Stop Calling Data the New Oil for AI - What really drive AI Success

Show transcript

00:00:00: Welcome to Designing AI Heroes, where AI and people align to drive productivity and innovation.

00:00:10: This is the podcast that empowers businesses and individuals to integrate AI into their

00:00:15: workflows and workplace, unlocking their full potential in the digital age.

00:00:21: We bring you insights, strategies, and real-world applications to help you be an AI hero and

00:00:27: stay ahead.

00:00:29: Let's dive in.

00:00:33: Welcome to another episode in the Designing AI Hero podcast, and we often hear that data

00:00:40: is a new oil when it comes to AI, but is this really true or is it just to catch your new

00:00:46: slogan?

00:00:47: Today, we are unpacking the myths and realities of data in the age of AI, and I'm very happy

00:00:55: that I can speak for the second time with my guest, Sofia Raffa.

00:00:59: She's really an expert when it comes to data in AI, and Sofia, welcome back.

00:01:06: And please, again, introduce yourself and also explain briefly why our today's topic

00:01:11: really matters.

00:01:13: So hi, Nadine.

00:01:14: Hi, everyone.

00:01:15: I'm Sofia Raffa, Digital Marketing and AI Consultant, a helping startup, enterprises,

00:01:20: and mid-sized companies to grow and with digitalization.

00:01:24: So today's topic is really matters because actually nowadays, people say that data is

00:01:31: the new oil, but if you think about that this whole quotation came from Clive Humble from

00:01:37: 2006, but it's still valid nowadays in 2025.

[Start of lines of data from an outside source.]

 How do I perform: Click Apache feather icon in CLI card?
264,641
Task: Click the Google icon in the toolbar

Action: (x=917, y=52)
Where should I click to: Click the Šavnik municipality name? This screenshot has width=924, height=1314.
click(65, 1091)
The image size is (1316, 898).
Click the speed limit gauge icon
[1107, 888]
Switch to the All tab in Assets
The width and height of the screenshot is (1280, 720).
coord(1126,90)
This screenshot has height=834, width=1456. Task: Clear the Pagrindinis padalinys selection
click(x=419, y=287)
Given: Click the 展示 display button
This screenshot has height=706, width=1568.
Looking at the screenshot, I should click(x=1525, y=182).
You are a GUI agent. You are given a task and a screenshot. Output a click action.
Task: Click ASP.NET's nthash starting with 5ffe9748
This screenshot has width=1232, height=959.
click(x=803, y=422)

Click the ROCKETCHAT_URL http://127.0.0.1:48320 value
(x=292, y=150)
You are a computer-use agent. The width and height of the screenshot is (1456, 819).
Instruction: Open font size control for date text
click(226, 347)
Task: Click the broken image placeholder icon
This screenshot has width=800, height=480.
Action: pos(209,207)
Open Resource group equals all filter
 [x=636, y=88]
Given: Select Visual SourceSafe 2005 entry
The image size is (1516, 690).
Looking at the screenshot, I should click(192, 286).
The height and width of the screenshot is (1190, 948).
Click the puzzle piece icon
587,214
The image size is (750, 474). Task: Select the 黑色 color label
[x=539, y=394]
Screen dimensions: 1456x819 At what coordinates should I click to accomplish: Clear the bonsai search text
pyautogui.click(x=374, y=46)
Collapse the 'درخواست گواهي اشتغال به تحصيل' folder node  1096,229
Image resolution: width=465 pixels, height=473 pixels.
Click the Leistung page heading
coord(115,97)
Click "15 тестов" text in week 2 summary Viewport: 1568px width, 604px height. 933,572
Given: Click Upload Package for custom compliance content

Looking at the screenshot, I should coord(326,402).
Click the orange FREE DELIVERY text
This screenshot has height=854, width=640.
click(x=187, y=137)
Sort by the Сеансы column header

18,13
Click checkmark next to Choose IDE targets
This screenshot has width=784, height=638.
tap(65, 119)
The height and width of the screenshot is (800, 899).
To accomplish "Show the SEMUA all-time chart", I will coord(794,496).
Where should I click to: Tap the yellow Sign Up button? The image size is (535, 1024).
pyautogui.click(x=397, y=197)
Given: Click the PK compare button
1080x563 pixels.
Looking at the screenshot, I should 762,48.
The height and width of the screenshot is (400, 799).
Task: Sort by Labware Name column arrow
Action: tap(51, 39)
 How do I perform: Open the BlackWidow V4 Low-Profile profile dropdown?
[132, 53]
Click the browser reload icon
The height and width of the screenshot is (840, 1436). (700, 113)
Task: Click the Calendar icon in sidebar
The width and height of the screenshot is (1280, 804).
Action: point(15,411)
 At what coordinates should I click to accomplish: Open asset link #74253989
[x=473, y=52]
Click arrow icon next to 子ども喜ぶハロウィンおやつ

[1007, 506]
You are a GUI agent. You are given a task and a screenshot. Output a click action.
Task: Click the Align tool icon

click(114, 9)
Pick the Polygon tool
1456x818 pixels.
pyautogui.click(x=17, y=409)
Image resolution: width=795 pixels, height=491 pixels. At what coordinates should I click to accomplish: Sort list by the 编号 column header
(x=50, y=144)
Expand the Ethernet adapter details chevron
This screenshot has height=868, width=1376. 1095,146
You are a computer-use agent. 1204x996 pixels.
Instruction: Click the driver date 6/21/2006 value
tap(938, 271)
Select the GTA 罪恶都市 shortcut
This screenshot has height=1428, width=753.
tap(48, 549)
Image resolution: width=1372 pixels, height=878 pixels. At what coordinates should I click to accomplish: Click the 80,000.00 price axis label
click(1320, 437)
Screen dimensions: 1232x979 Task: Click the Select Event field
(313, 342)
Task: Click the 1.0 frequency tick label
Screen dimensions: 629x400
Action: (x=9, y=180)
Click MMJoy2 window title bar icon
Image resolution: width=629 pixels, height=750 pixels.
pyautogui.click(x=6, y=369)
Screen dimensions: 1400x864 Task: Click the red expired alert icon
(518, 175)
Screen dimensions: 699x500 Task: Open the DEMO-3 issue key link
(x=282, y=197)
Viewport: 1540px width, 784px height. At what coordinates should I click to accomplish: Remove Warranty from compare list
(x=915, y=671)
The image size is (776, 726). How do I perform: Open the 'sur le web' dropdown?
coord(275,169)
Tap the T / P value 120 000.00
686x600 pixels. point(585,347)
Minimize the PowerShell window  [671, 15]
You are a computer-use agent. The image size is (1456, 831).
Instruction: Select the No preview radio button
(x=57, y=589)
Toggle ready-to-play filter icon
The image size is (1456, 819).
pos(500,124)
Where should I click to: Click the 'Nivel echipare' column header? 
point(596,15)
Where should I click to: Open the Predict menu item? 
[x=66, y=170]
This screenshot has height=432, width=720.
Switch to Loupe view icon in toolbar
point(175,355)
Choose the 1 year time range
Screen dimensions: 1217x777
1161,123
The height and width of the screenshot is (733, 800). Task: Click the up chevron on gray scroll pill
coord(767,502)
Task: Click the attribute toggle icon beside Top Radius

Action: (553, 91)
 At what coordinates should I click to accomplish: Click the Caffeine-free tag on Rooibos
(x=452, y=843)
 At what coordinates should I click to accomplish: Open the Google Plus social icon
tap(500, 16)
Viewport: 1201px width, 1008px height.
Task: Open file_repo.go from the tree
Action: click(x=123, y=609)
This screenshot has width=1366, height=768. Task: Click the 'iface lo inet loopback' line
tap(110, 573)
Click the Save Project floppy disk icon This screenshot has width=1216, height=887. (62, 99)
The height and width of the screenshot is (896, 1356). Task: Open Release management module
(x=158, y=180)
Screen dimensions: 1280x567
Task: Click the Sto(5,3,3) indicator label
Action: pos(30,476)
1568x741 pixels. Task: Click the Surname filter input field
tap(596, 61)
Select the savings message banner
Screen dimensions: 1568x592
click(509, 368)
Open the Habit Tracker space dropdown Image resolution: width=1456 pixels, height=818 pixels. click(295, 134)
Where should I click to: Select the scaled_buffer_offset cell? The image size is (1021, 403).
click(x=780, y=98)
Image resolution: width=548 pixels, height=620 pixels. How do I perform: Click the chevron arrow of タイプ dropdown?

00:01:42: So why was oil valuable?

00:01:46: Because oil is actually once you use it, then it's great for using for cars, engines, and

00:01:54: infrastructures.

00:01:55: And this is also applies for data.

00:01:58: So the raw data is nice to have, but basically you can't do anything until you are refining

00:02:03: it and then it comes actually, and then it comes powerful.

00:02:09: So data is everywhere, but without management and some structure, you cannot really use it.

00:02:15: You can't see the value and you can't utilize it.

00:02:19: That's why refining the data and generating data pipelines and engines and governance and

00:02:25: then later on using in AI is the real magic.

00:02:29: So it's like compared data with the oil is like, raw data is like the crude oil, thick,

00:02:36: messy, and unusable actually, but once you refine it in order to use it, then it feels

00:02:44: innovations and the competitive edge.

00:02:47: So unlike oil, data is renewable.

00:02:50: So the more you use it, the more information you can get out of it.

00:02:54: So the analytical key is useful, but it can complete as a takeaway and data is more like

00:03:01: renewable energy than oil.

00:03:02: Exactly.

00:03:03: So you can use it every time it's not gone when you use it.

00:03:09: The energy is not away or transformed in something different.

00:03:14: Exactly.

00:03:15: So the once you can define in which context you are using the data, then the more value

00:03:21: you can also generate out of it.

00:03:25: From your experience, Nadine, because you are also a consultant when it comes to business

00:03:30: and AI, what distinguishes between good data from bad data when it comes to AI applications?

00:03:38: I think this is what I see in my clients and companies that the biggest mistake is when

00:03:44: it comes to the AI project, that they choose quantity over quality.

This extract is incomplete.